Особенно часто в оперативных рапортах встречается термин «дискредитация руководства партии». «Дискредитацией» считались не только анекдоты о членах Политбюро, но и испорченные их портреты и фотографии - как сознательно, так и случайно, и многое другое. Так, редактора выездной газеты «Ленинское слово» в селе Хлевном Воронежской области П.И.Самарина арестовали в 1935 году за то, что в газете был опубликован нечеткий портрет (из-за плохого качества типографской краски) с надписью «секретарь ЦК ВКП(б)». На замечание по этому поводу Самарин парировал: «Мы скажем, что это снимок Сталина, сидящего в винограднике»[АП РФ. Ф.3. Оп.58 Д.227. Л.181-184.].
Множество людей было арестовано во всех городах СССР только за отказ осудить убийство Кирова. Обсуждали и самого Сталина. Типичным в этой связи является арест группы «контрреволюционных террористических заговорщиков» в Ленинградской филармонии. Монтер филармонии Селиверстов был объявлен опасным террористом за анекдот, в котором говорилось, что «удивить заграницу и обрадовать население СССР можно только убийством Сталина, да и стоить это будет дешево, пуля стоит две копейки»[ЦА ФСБ. Ф.3. Оп.2 Д.49. Л.35.]. Монтера обвинили в подготовке террористического акта против Сталина. Постоянным разделом в обзорах Секретно-политического отдела ГУГБ о проведенной работе стала рубрика «фашистская террористическая контрреволюция». В обществе не существовало единого мнения о политике советского государства и его руководителях[См. Davies S. Popular Opinion in Stalin’s Russia. Terror, Propaganda and Dissent, 1934-1941. Cambridge, 1997.].

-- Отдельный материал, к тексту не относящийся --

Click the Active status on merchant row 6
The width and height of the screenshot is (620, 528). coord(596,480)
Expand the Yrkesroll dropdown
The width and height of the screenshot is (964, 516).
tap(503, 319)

До начала периода массовых репрессий аресты проводились все же относительно дифференцированно. Часть руководящего аппарата органов госбезопасности на местах понимала трудности экономического положения трудящихся. Например, когда начальнику московского управления ОГПУ С.Ф.Реденсу сотрудники Секретно-политического отдела приносили материалы на лиц, обвиняемых в антисоветской агитации и терроре, и просили санкции на арест, он возражал, мотивируя тем, что взгляды людей связаны лишь с плохим материальным положением.
Сохранялся и классовый подход при оценке действий, которые можно было квалифицировать как антисоветскую агитацию. Из Куйбышева информировали, что среди активно критикующих мероприятия советской власти замечены бывший участник восстания на броненосце «Потемкин» Киселев и бывшие красные партизаны. Начальник Секретно-Политического отдела УНКВД Ленинградской области Горин-Лундин не разрешил арестовать рабочего, который нарисовал скелет и подписал: «Вот, что дала нам Советская власть к 17-й годовщине Октября». Одиночные высказывания не представляли особой опасности.

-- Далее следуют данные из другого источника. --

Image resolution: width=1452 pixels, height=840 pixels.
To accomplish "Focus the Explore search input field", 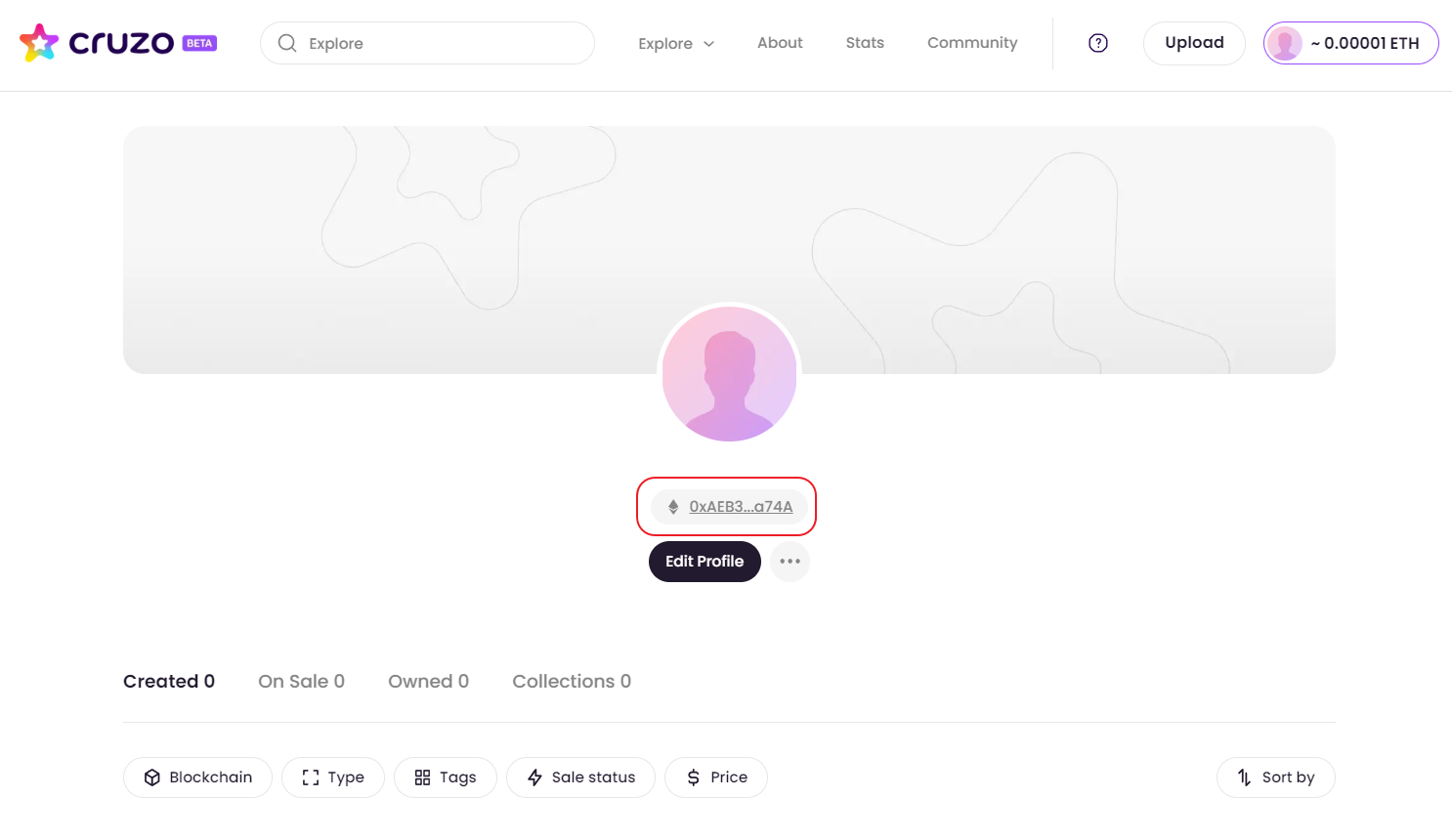I will coord(440,43).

То, что говорилось в прессе и на собраниях, неоднозначно трактовалось в различных слоях населения. После убийства Кирова и суда над Каменевым и Зиновьевым по стране прокатилась волна арестов: людей арестовывали только за то, что их оценки этих деятелей расходились с официальными. Например, о Зиновьеве и Каменеве говорили как о ближайших соратниках Ленина, которые осмелились выразить свое несогласие с политикой Сталина, а тот, как полагали многие, за это расправился с ними. В оперативных обзорах Секретно-политического отдела все это квалифицировалось как «контрреволюционные разговоры».
Особенно часто в оперативных рапортах встречается термин «дискредитация руководства партии». «Дискредитацией» считались не только анекдоты о членах Политбюро, но и испорченные их портреты и фотографии - как сознательно, так и случайно, и многое другое. Так, редактора выездной газеты «Ленинское слово» в селе Хлевном Воронежской области П.И.Самарина арестовали в 1935 году за то, что в газете был опубликован нечеткий портрет (из-за плохого качества типографской краски) с надписью «секретарь ЦК ВКП(б)». На замечание по этому поводу Самарин парировал: «Мы скажем, что это снимок Сталина, сидящего в винограднике»[АП РФ. Ф.3. Оп.58 Д.227. Л.181-184.].
Множество людей было арестовано во всех городах СССР только за отказ осудить убийство Кирова. Обсуждали и самого Сталина. Типичным в этой связи является арест группы «контрреволюционных террористических заговорщиков» в Ленинградской филармонии. Монтер филармонии Селиверстов был объявлен опасным террористом за анекдот, в котором говорилось, что «удивить заграницу и обрадовать население СССР можно только убийством Сталина, да и стоить это будет дешево, пуля стоит две копейки»[ЦА ФСБ. Ф.3. Оп.2 Д.49. Л.35.]. Монтера обвинили в подготовке террористического акта против Сталина. Постоянным разделом в обзорах Секретно-политического отдела ГУГБ о проведенной работе стала рубрика «фашистская террористическая контрреволюция». В обществе не существовало единого мнения о политике советского государства и его руководителях[См. Davies S. Popular Opinion in Stalin’s Russia. Terror, Propaganda and Dissent, 1934-1941. Cambridge, 1997.].
До начала периода массовых репрессий аресты проводились все же относительно дифференцированно. Часть руководящего аппарата органов госбезопасности на местах понимала трудности экономического положения трудящихся. Например, когда начальнику московского управления ОГПУ С.Ф.Реденсу сотрудники Секретно-политического отдела приносили материалы на лиц, обвиняемых в антисоветской агитации и терроре, и просили санкции на арест, он возражал, мотивируя тем, что взгляды людей связаны лишь с плохим материальным положением.
Сохранялся и классовый подход при оценке действий, которые можно было квалифицировать как антисоветскую агитацию. Из Куйбышева информировали, что среди активно критикующих мероприятия советской власти замечены бывший участник восстания на броненосце «Потемкин» Киселев и бывшие красные партизаны. Начальник Секретно-Политического отдела УНКВД Ленинградской области Горин-Лундин не разрешил арестовать рабочего, который нарисовал скелет и подписал: «Вот, что дала нам Советская власть к 17-й годовщине Октября». Одиночные высказывания не представляли особой опасности.